[Begin INPUT FOR THIS TASK]

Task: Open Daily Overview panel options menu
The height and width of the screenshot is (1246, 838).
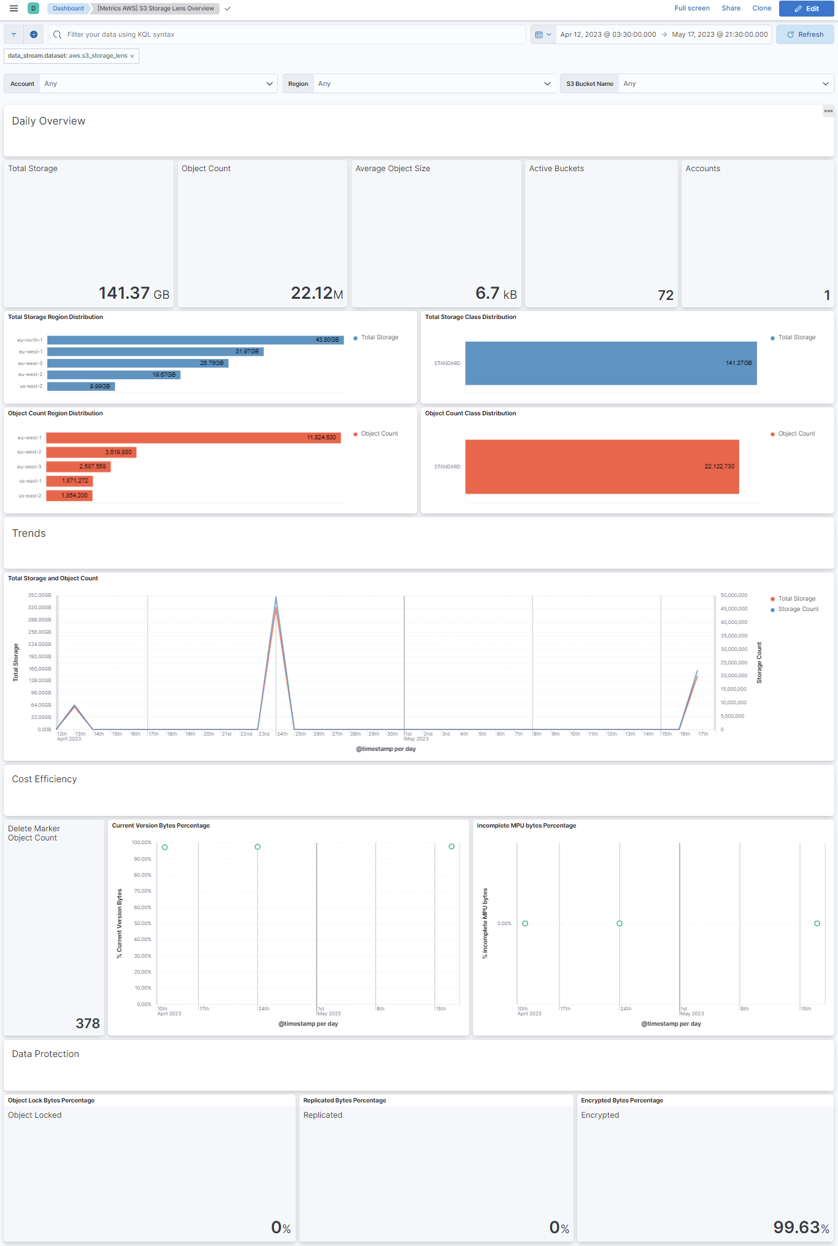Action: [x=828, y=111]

[End INPUT FOR THIS TASK]
[Begin INPUT FOR THIS TASK]

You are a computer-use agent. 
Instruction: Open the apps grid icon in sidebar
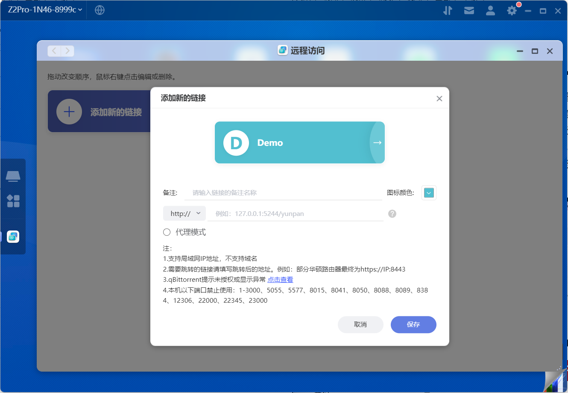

[End INPUT FOR THIS TASK]
[Begin INPUT FOR THIS TASK]

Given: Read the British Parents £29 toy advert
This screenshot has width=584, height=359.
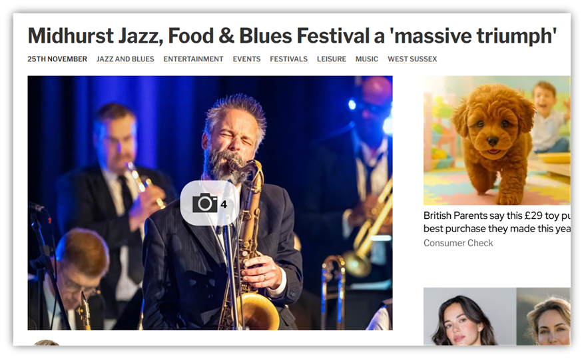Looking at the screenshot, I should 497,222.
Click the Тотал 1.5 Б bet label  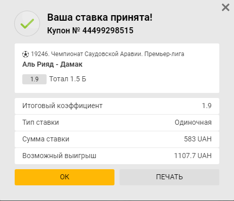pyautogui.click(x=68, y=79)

[End INPUT FOR THIS TASK]

● WORK TO COMPLETE:
Give back, word for word, the stretch of the listing from the line that contains "You are a computer-use agent." through the line that contains "Instruction: Open the", and nothing else.

● SOLVED PROBLEM:
You are a computer-use agent. 
Instruction: Open the apps grid icon in sidebar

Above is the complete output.